La première phase de la Déclaration sociale nominative entre en vigueur

Stéphane GaloisLes entreprises adressent aux Organismes de Protection Sociale (OPS) une multitude de données selon des échéances mensuelles, trimestrielles et annuelles, sous formes dématérialisées ou non. Outre la lourdeur administrative de ce système,  plusieurs données à renseigner peuvent être voisines tout en étant différentes (mouvement des salariés, montant des salaires, durée de travail, etc.). Dans son effort de dématérialisation et de simplification, l’Etat a élaboré un agenda au terme duquel l’ensemble des déclarations sociales s’effectuera de façon numérique.

La Déclaration Sociale Nominative (DSN), placée sous l’égide de la Direction de la Sécurité Sociale, s’inscrit dans cette optique.

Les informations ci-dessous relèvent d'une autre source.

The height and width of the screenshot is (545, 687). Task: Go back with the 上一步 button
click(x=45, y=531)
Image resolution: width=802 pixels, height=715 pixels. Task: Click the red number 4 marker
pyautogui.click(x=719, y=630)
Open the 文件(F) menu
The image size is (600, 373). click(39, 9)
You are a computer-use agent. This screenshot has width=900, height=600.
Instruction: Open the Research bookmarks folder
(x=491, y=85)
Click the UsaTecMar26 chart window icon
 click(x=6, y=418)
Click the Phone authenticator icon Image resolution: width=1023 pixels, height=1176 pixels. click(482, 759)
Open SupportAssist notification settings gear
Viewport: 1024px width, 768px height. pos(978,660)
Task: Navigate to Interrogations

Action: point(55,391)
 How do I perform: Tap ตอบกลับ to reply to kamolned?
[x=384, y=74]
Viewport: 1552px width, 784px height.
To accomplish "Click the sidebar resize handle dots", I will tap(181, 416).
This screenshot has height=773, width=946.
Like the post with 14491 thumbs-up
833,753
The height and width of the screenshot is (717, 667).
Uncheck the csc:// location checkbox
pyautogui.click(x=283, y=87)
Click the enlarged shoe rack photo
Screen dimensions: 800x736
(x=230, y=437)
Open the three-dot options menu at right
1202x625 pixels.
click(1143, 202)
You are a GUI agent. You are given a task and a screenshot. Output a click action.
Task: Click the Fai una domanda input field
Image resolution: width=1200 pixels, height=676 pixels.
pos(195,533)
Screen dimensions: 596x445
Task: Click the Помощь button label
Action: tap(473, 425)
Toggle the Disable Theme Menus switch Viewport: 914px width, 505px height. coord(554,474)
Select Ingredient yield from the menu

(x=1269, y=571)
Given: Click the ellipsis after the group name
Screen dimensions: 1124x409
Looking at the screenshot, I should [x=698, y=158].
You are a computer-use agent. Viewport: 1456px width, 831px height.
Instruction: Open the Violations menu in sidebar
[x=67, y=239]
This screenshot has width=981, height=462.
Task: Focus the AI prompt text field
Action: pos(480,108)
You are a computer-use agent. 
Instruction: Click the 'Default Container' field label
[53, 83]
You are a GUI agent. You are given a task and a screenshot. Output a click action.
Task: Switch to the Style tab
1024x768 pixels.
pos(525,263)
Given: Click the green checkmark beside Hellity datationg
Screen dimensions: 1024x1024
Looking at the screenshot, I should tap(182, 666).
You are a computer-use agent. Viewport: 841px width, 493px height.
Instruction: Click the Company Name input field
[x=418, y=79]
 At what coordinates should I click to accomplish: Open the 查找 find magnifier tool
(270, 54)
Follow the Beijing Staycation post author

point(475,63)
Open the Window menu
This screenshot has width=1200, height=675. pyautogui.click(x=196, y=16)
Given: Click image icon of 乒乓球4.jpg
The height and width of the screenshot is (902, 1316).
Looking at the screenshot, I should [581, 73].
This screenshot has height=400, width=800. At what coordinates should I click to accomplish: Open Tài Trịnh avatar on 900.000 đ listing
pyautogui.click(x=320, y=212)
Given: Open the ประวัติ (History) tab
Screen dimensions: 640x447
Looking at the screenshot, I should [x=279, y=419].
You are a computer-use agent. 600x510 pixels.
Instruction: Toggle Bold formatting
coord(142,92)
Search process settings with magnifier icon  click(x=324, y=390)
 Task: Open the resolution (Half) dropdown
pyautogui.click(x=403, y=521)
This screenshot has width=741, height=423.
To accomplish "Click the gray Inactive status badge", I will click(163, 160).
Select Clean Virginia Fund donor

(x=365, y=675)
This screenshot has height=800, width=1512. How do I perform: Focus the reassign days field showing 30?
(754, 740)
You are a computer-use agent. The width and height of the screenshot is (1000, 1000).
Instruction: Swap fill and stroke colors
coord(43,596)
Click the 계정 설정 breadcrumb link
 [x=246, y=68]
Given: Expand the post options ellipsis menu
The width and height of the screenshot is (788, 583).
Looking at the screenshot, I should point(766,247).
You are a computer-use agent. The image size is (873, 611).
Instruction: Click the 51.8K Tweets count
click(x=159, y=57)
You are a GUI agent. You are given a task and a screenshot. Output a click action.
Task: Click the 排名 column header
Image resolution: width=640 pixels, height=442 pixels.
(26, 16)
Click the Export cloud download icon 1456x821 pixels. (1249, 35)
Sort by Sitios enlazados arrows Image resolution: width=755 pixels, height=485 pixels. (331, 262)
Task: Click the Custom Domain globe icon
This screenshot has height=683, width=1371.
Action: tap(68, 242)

Son objectif vise à réformer et à remplacer le système en vigueur actuellement en une déclaration mensuelle auprès d’un point d’accueil unique, lequel répartira ensuite les données aux organismes concernés. L’Etat a confié la maîtrise d’ouvrage opérationnel de la DSN au Groupement d’Intérêt Public de Modernisation des Déclarations Sociales.

 

« Il s’agit de simplifier et de fluidifier les processus des déclarations sociales », résume Stéphane Galois. « Aujourd’hui cohabitent plus d’une dizaine de déclarations sociales (DADSU, DMMO, EMMO…) échelonnées sur différentes périodes. Le but est d’effectuer une déclaration mensuelle par établissement de façon dématérialisée. Pour ce faire, la DSN se constitue d’un ensemble de flux évoluant autour d’une même norme. »

 

Concrètement, les entreprises vont transmettre mensuellement les données individuelles des salariés à l’issue de la paie. Les employeurs pourront également signaler des évènements (arrêt maladie, ruptures de contrats de travail…). En effet, la DSN est un processus en trois étapes. Après « une phase pilote » où des clients pourront tester les premiers flux sociaux, la première étape interviendra dès le 1er janvier prochain. A cette date, les entreprises volontaires pourront entrer dans le processus de la DSN en substituant notamment l’attestation pour les IJSS, l’attestation employeur Pole Emploi, de la DMMO/EMMO (Déclaration et Enquête sur les Mouvements de Main d’œuvre). La deuxième étape devrait débuter en janvier 2015 via l’intégration des Déclarations de Cotisations URSSAF. Enfin, janvier 2016 devrait sonner l’heure de la généralisation à toutes les déclarations pour l’ensemble des salariés des secteurs privés et publics.

 

« La phase d’octobre 2013 va concerner environ 40% du déclaratif social », précise Stéphane Galois. « Mais, il faut faire attention avant de franchir le pas car une fois que l’entreprise passe par l’intermédiaire la DSN, elle abandonne de fait les déclarations sociales concernées jusqu’alors remplies au format papier ou saisies directement sur Internet. Le format technologique choisi est celui de l’EDI (Echange de données informatisées) et ceci met fin au format EFI (Echange de Formulaires Informatisés), utilisé autrefois pour TéléTVA par exemple. Ce qui a pour conséquence de rendre obligatoire la possession d’un logiciel de paye pour produire les données aux normes de la DSN. »

 

Or, si 95% des PME sont équipées d’un logiciel de paie selon l’étude LH2 de Sage, seulement 10% utilisent le format EDI Machine to machine à ce jour, ce qui risque de limiter le nombre d’entreprises volontaires à ce stade de phase. Autre frein potentiel : « les entreprises s’avèrent peu informées de ces changements », indique Stéphane Galois. « Et cela reste une charge importante pour les entreprises possédant plusieurs établissement car la DSN concerne chaque établissement et non chaque société comme auparavant. » Enfin, le flou domine encore quant à l’intégration dans la DSN des régimes particuliers comme ceux des fonctionnaires, de la MSA ou des intermittents du spectacle par exemple.

 

L’Etat est promoteur du projet. La dématérialisation a pour but d’accélérer les processus de réception des cotisations au moindre coût. En vue de réussir la transition vers la DSN, l’Etat accompagne les éditeurs de logiciel au travers d’une charte spécifique à cette pratique. Cette dématérialisation sert également la politique de simplification de l’Etat décidée par l’actuel gouvernement. « Néanmoins il est encore trop tôt pour affirmer que la DSN s’avère un premier pas vers la simplification du monde social et fiscal », conclut Stéphane Galois.